**RECORDS PROVIDED**
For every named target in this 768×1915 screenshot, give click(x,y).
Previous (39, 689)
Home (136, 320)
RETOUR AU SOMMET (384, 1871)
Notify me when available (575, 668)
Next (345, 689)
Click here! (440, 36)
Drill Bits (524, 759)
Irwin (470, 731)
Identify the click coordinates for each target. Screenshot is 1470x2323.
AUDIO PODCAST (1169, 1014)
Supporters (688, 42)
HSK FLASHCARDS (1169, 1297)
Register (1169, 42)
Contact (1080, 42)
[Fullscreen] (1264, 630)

==

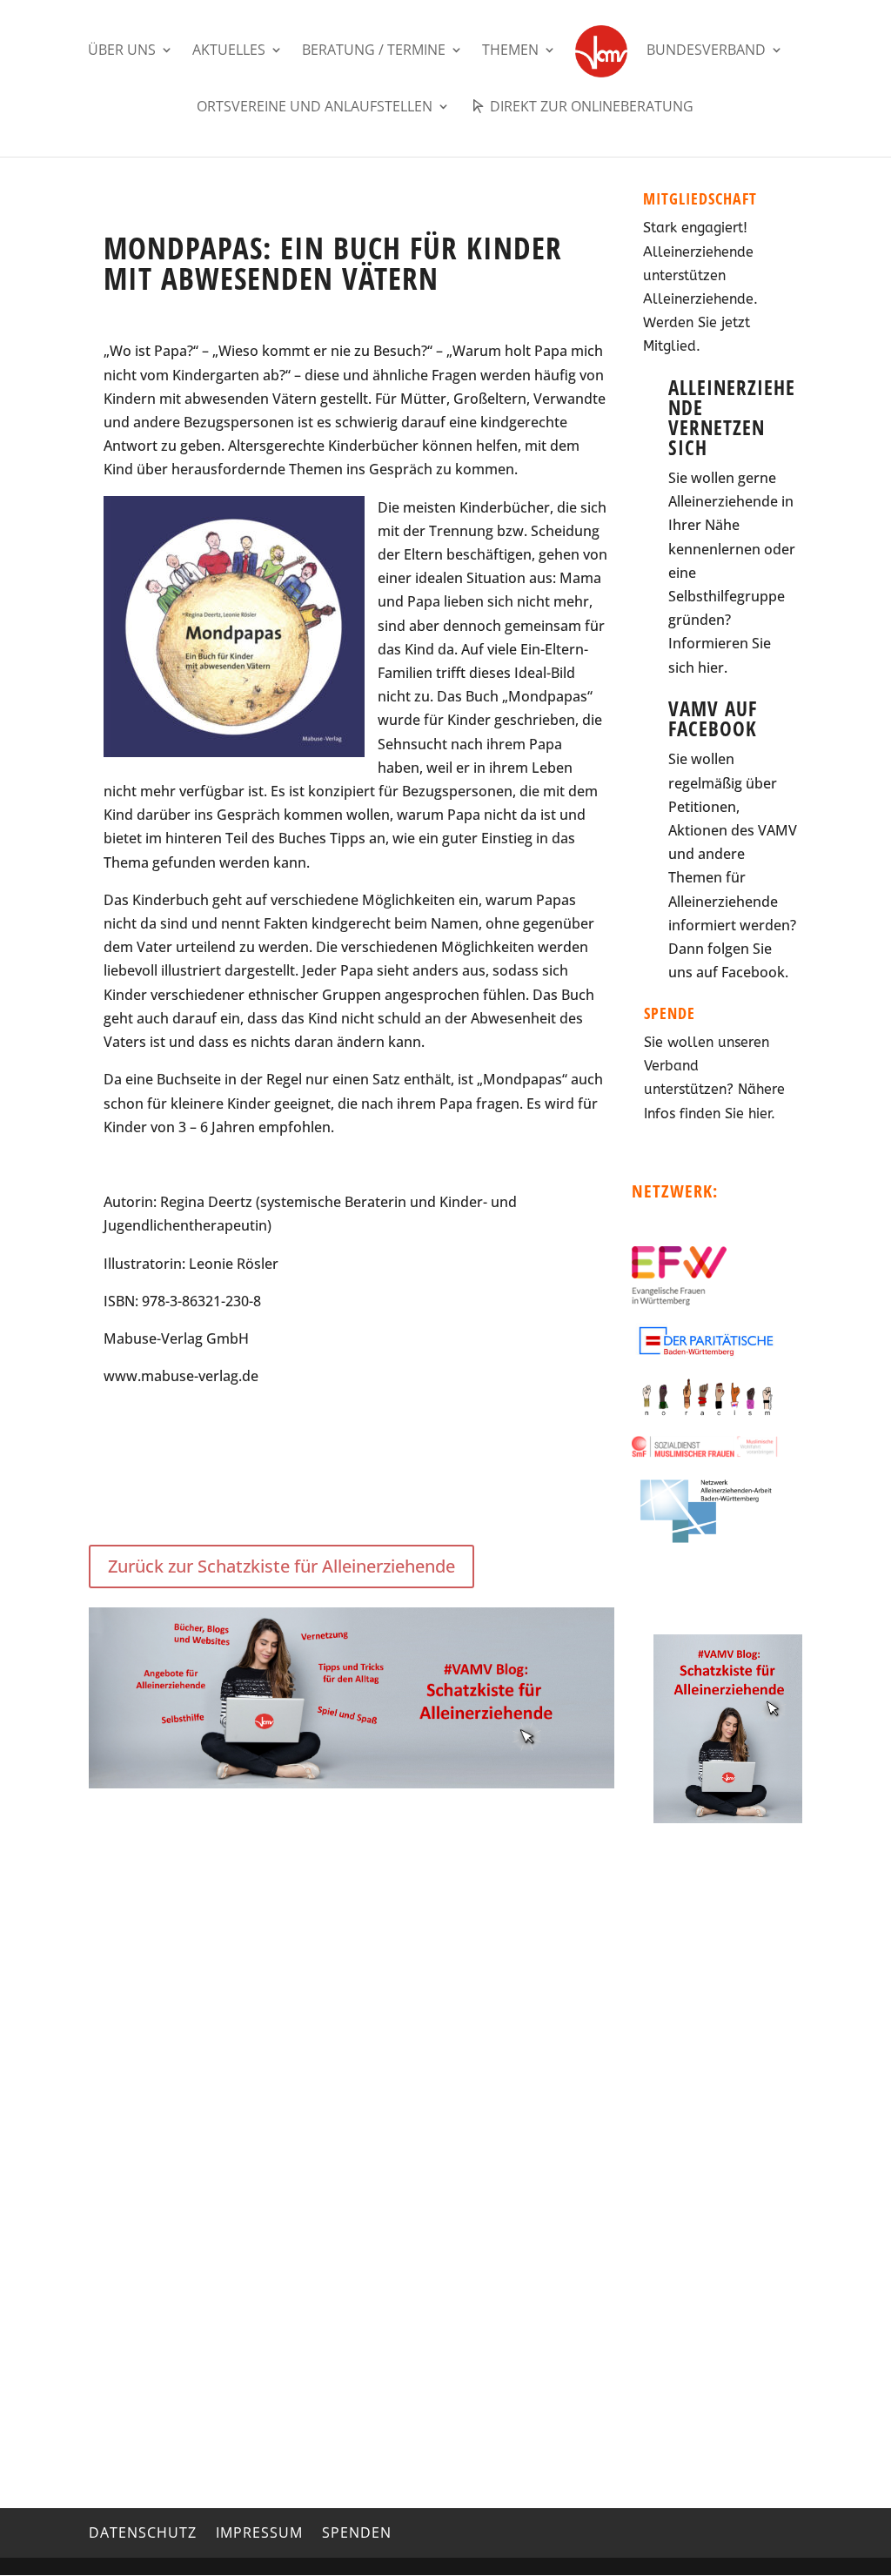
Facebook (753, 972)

**INSTRUCTIONS TO FOLLOW**
Take the lines above from the one containing "Previous (39, 689)" to the one containing "[Fullscreen] (1264, 630)" and retype them exactly, both ends included, with nothing added.

**RESULT FOR THIS TASK**
Previous (39, 689)
Home (136, 320)
RETOUR AU SOMMET (384, 1871)
Notify me when available (575, 668)
Next (345, 689)
Click here! (440, 36)
Drill Bits (524, 759)
Irwin (470, 731)
Identify the click coordinates for each target. Screenshot is 1470x2323.
AUDIO PODCAST (1169, 1014)
Supporters (688, 42)
HSK FLASHCARDS (1169, 1297)
Register (1169, 42)
Contact (1080, 42)
[Fullscreen] (1264, 630)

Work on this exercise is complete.